The war memorials of France

Monument aux morts

Today is a national holiday in France and Belgium. Le jour de l’Armistice is a chance to remember those who fell in the war from 1914 to 1918 and subsequent conflicts.

In 1914 the Tour de France finished just before the war was about to start. With the race having just finished, the organiser Henri Desgrange wrote a full page letter in his L’Auto newspaper calling on riders and all young French men to join the combat, employing a tone that shocks today but perhaps understandable given the invading forces. Tour de France winners François Faber, Lucien Petit-Breton and Octave Lapize mobilised but never returned. Racing did carry on, Paris-Tours was away from the military front to the north and east. There was much racing in Italy too.

With war over in 1919 Paris Roubaix resumed. Along the route military vehicles lay rusting and such was the ruin that they stood taller than any vegetation. In an account by Jean-Paul Brouchon, Eugène Christophe rode through the area and proclaimed “here is the real hell of the north” and it was the lifeless scenes and devastation following the end of the war that gave Paris-Roubaix its nickname, not the cobbled roads. In this race won by Henri Péllisier, 40 following vehicles started but only five made it to Roubaix such was the bad state of the roads.

As well as the formal ceremonies today, there are reminders every day of the year. For the cyclist in France each ride will surely involve passing by a memorial, the monument aux morts. You’ll find these in every village and town, usually with an engraved list of those who died. It is often striking to see just how many names left a small village never to return. They are as much a part of a rural village as the mayor’s office, the school, the church or the café.

There are larger monuments in particular places. On the Paris-Roubaix route there are well-kept cemeteries with white crosses and in the Alps memorials to resistance fighters can be found.

27 thoughts on “The war memorials of France”

  1. The letter is frankly horrifying, and very amusing. Desgrange treats war like sport, whereas he should have been content with the other way around.

  2. There is no better way to see the ferocity and futility of war than riding through northern France. A buddy and I did a tour of part of the Western Front a couple years ago and I found it very sobering. The inhumanity of the First World War is hard to fathom; we visited the memorials at Menin Gate, Tyne Cot and Thiepval, on just those three memorials there were more than 150,000 names of Commonwealth missing for which no bodies were found, youth ground up and spat into the mud.

    We also visited the memorial at Notre Dame de Lorette where a plaque commemorates François Faber, here is a link to a few photos of the memorial plus the beautiful Canadian memorial at nearby Vimy Ridge, though my friend didn’t include a photo of the Faber plaque in his journal: http://tinyurl.com/7xa53pe

  3. Desgrange’s uses of sporting analogies arnt disimilar to those of his British contemporaries. The ‘play up and play the game’ attitude sent hundreds of thousands of men to their deaths. Scary stuff.
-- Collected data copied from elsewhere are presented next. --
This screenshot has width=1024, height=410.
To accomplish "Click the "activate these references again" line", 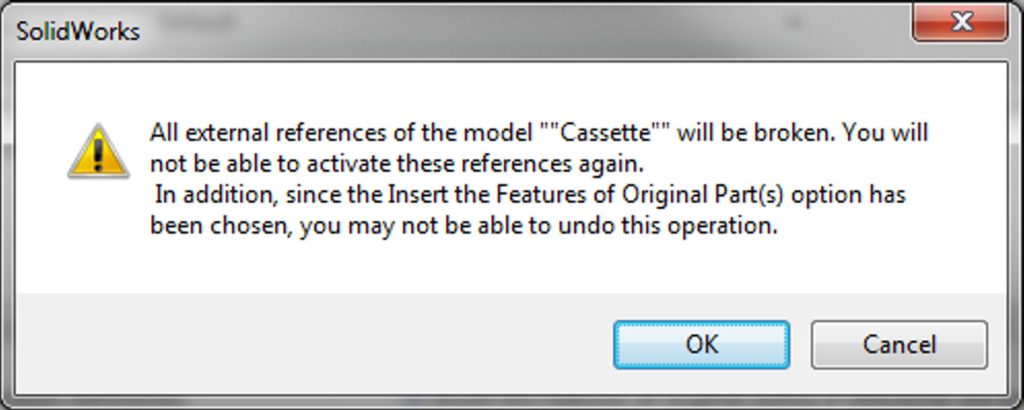I will pyautogui.click(x=397, y=164).
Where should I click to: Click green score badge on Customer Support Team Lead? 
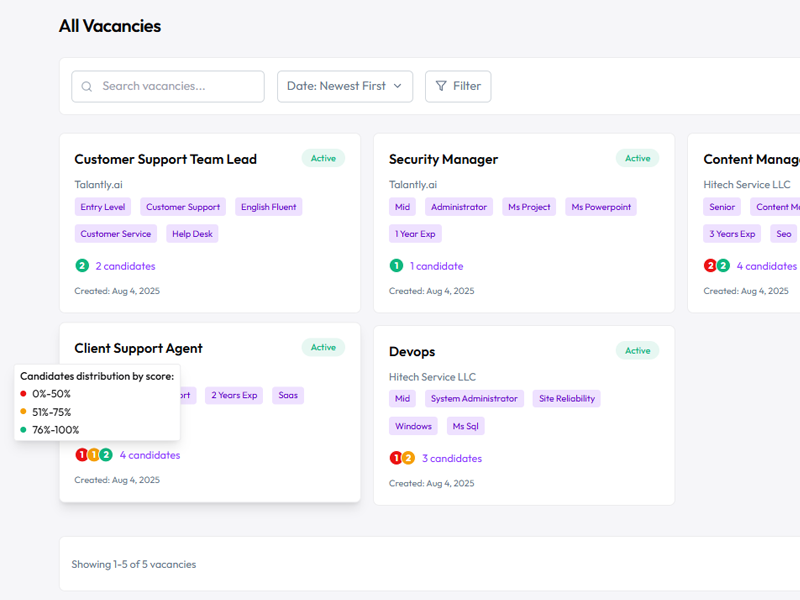[82, 266]
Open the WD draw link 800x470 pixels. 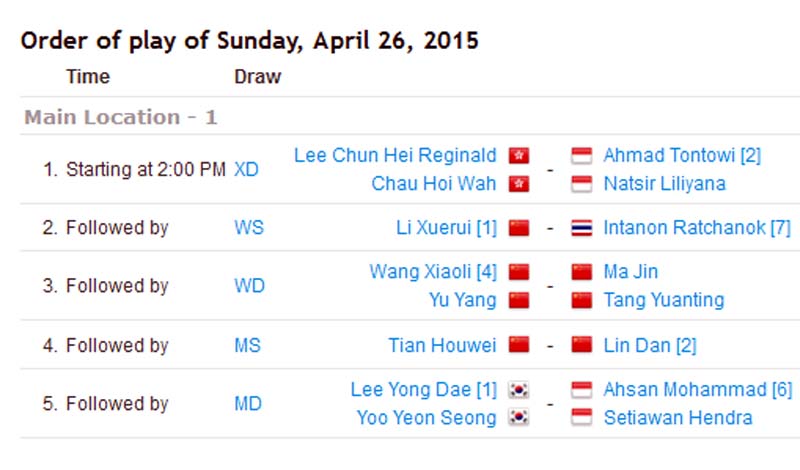[249, 286]
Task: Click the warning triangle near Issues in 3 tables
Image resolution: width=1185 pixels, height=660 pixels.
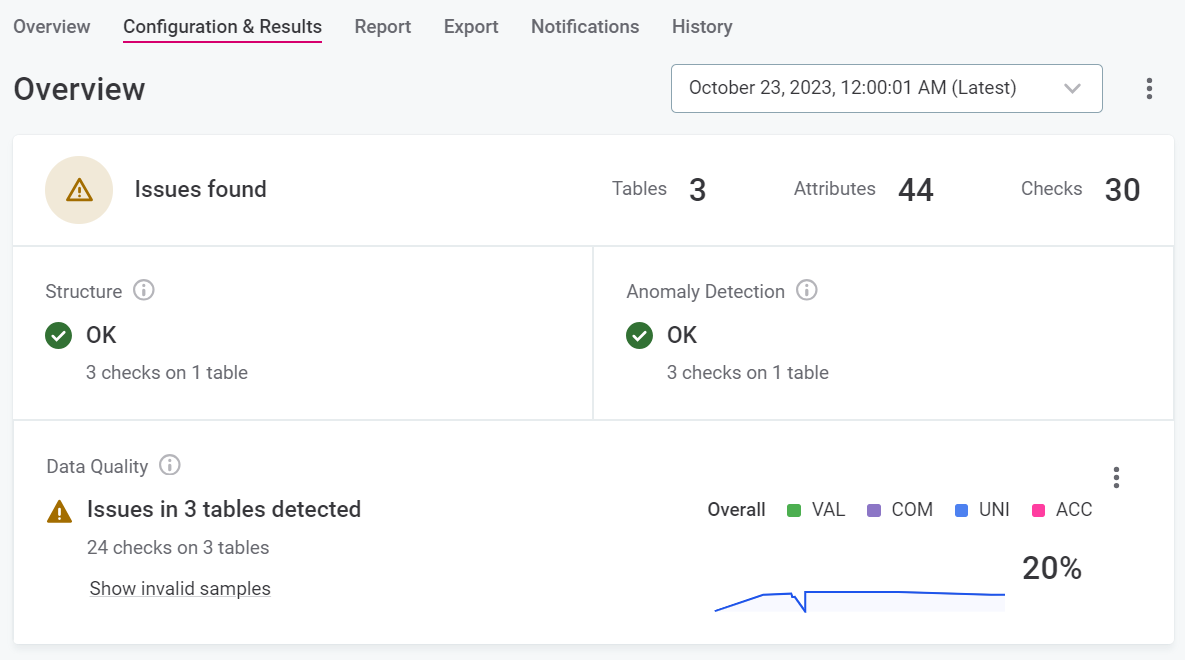Action: (x=58, y=511)

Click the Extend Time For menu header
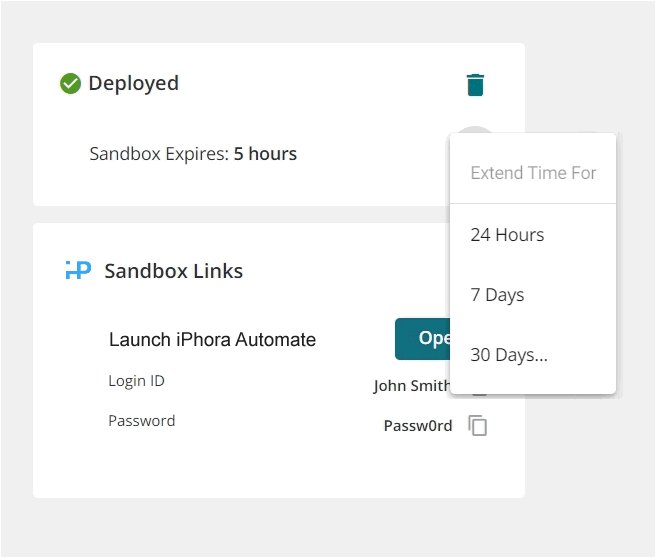point(533,173)
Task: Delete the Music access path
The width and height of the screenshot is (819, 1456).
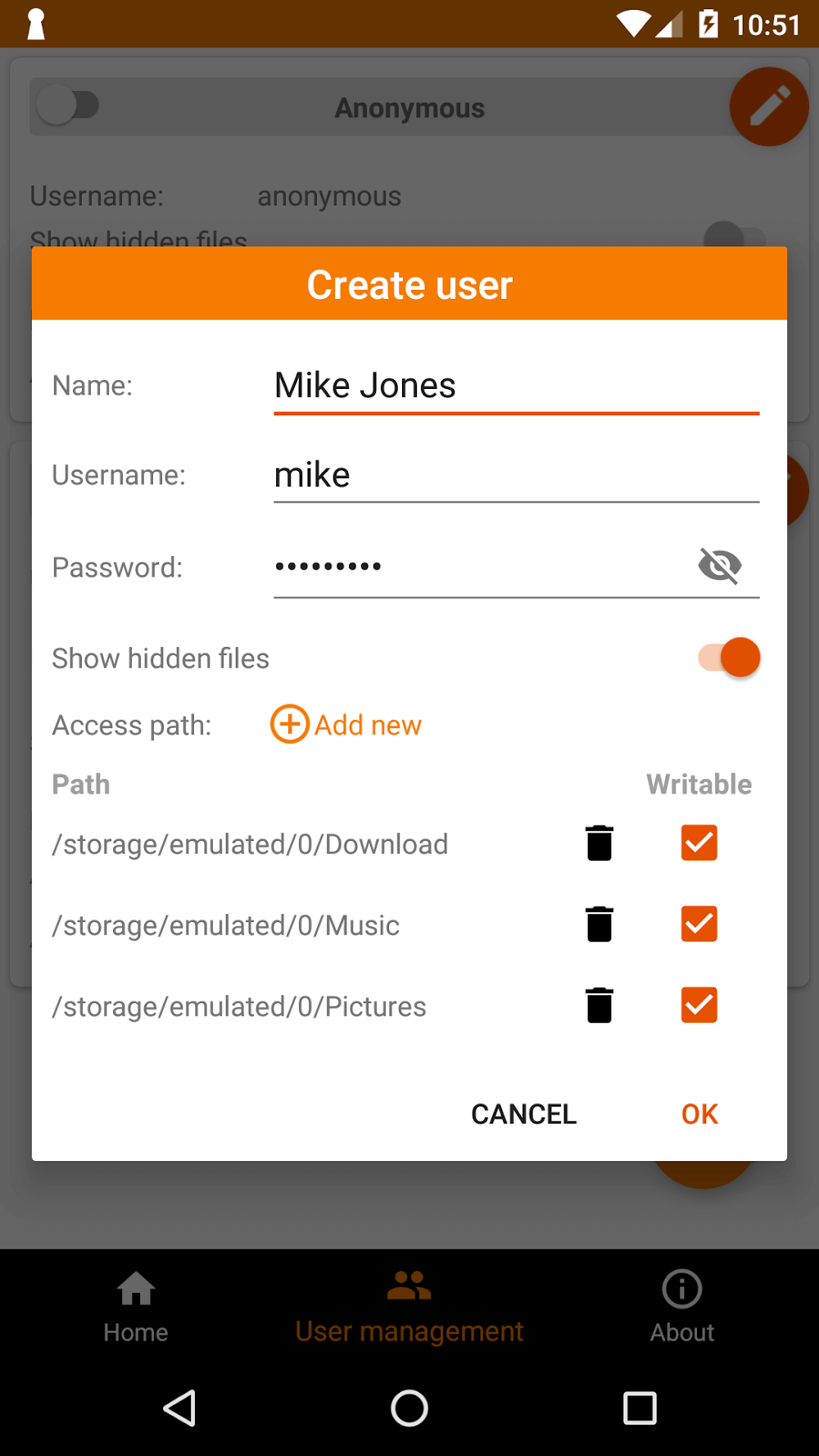Action: click(600, 925)

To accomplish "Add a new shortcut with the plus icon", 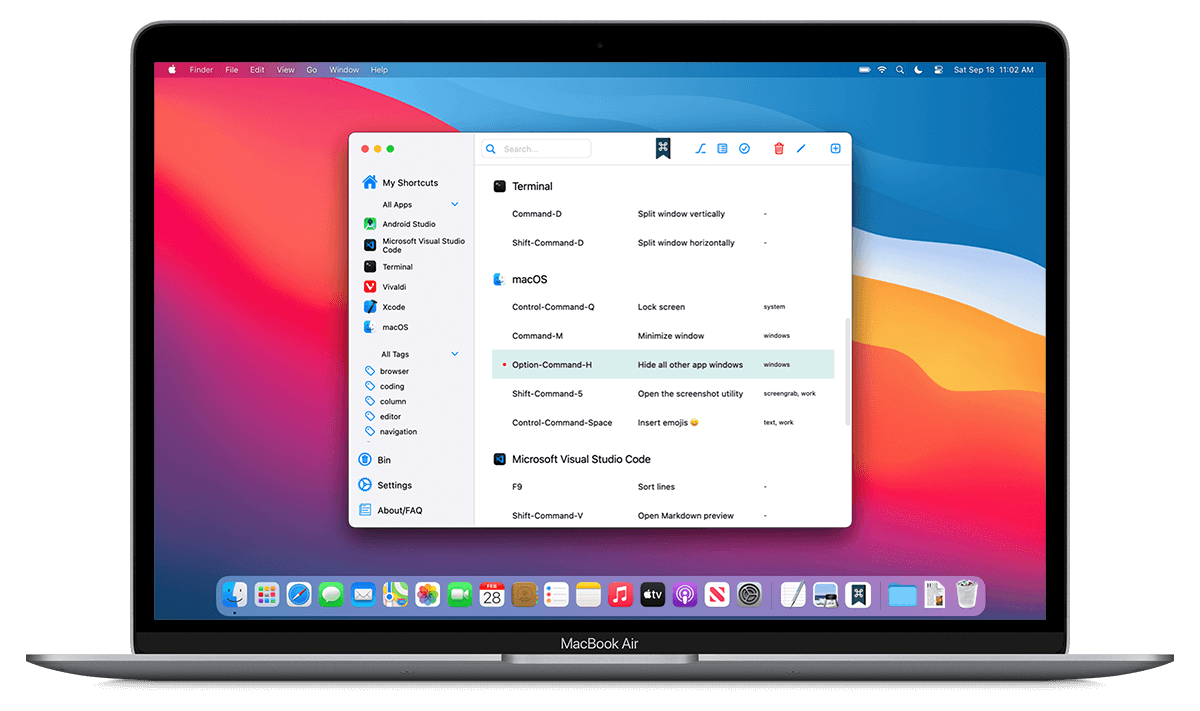I will pos(836,149).
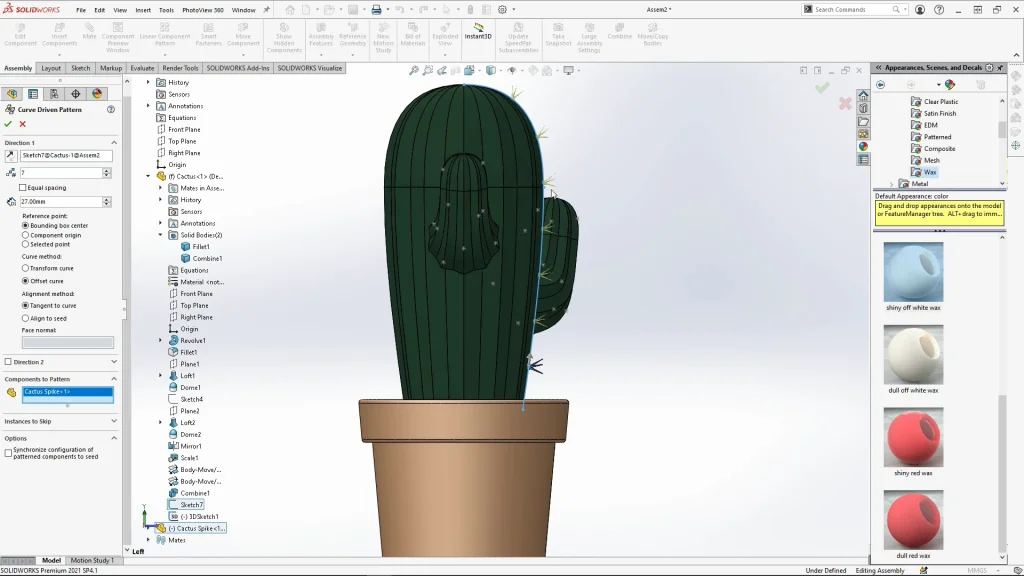
Task: Cancel the pattern using the red X
Action: pyautogui.click(x=22, y=124)
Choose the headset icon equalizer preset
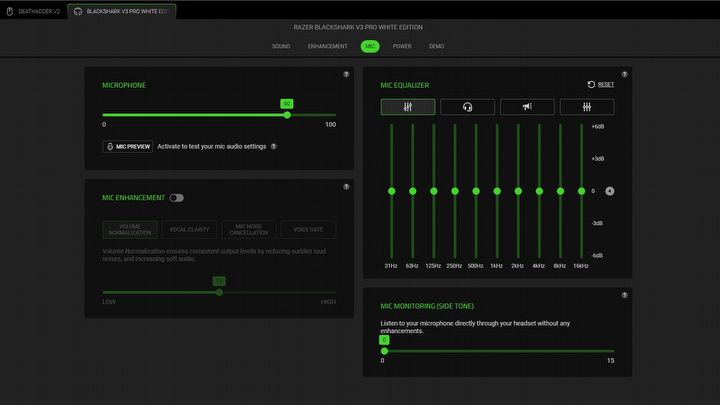Image resolution: width=720 pixels, height=405 pixels. click(467, 107)
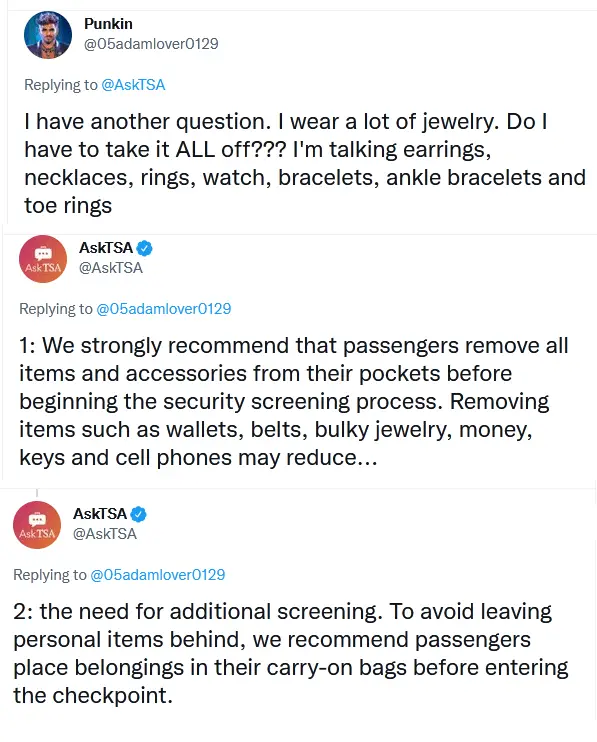Click 'Replying to' text in second AskTSA tweet
Image resolution: width=597 pixels, height=742 pixels.
click(x=50, y=574)
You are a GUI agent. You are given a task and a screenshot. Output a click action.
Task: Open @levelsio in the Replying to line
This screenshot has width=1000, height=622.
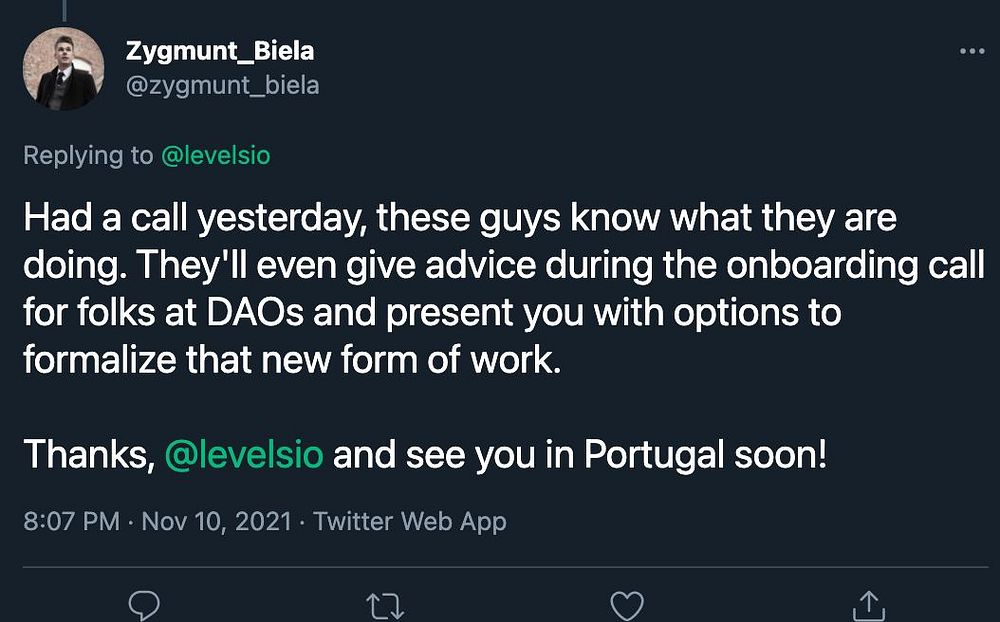(215, 156)
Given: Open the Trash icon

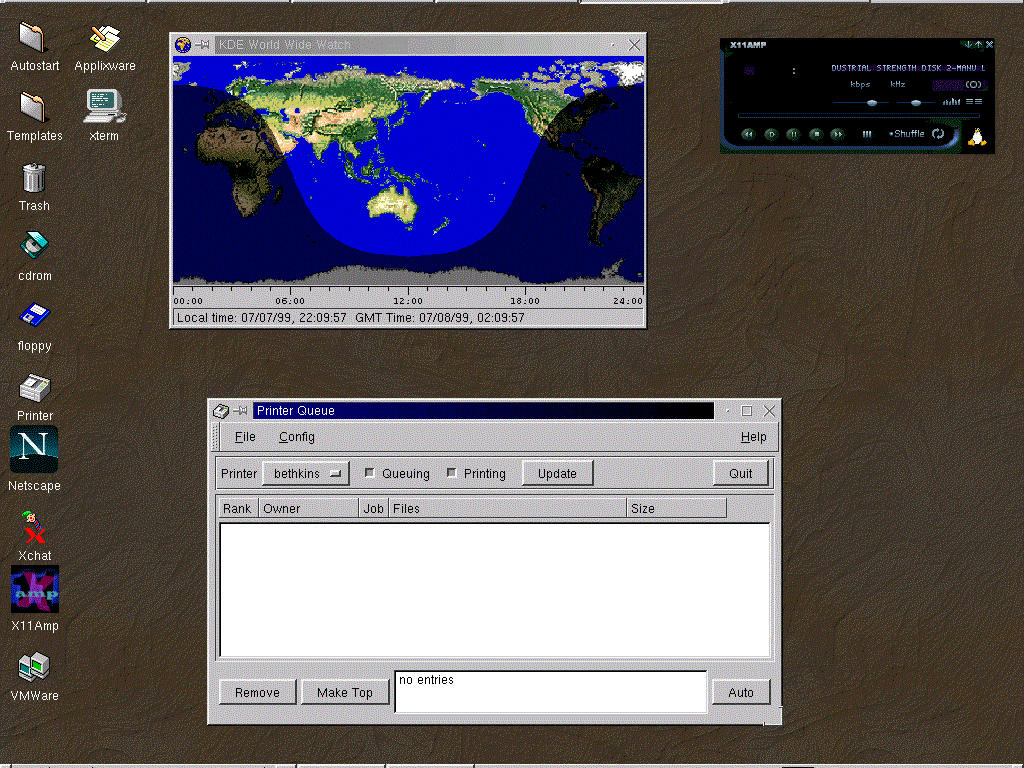Looking at the screenshot, I should click(33, 178).

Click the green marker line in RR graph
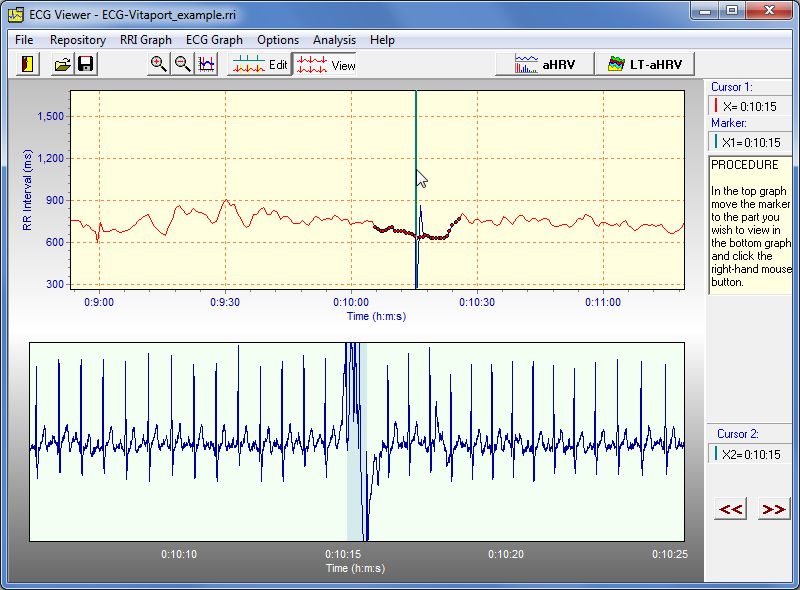[x=416, y=130]
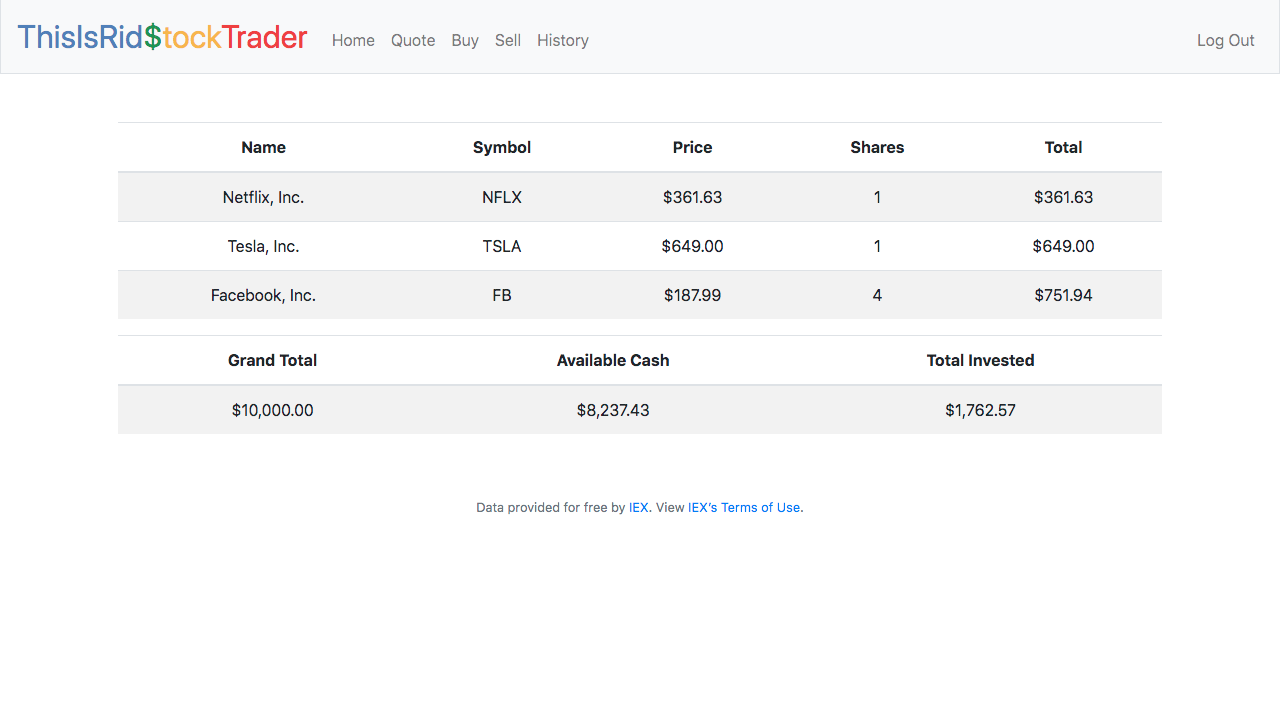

    This sort of thing is exactly why modern sport tries to distance itself from conflicts past and present, hence the current poppy debate.

  4. Sport is another way to “play” battle, just like when we were kids.

    BTW- 11/11/11 is Veterans Day here in the USA.
    Happily served in the US Navy 1984-88.

  5. Remembrance Day. here in Australia, but certainly a universally recognized day of remembering the fallen soldiers, since at 11 am on 11 November 1918 “the guns of the Western Front fell silent after more than four years continuous warfare. The 11th hour of the 11th day of the 11th month attained a special significance in the post-war years” and whilst it may have different names in different nations, the association remains the same.

    Not sure if there are war memorials along cycling routes here in Australia, although I have ridden past the Martin Place Cenotaph in “downtown” Sydney – but Australia has lost 32 soldiers in Afghanistan to date, and that’s 32 – mostly young – lives which won’t ever enjoy the pleasure of riding a bicycle. Whilst I reiterate MT Dave’s sentiments, I can’t get the image of former President of the USofA George W. – sitting back in some leather chair in some smoke-filled study with wood and an air of serenity, counting the cash for his buddies on the lives of these men now departed.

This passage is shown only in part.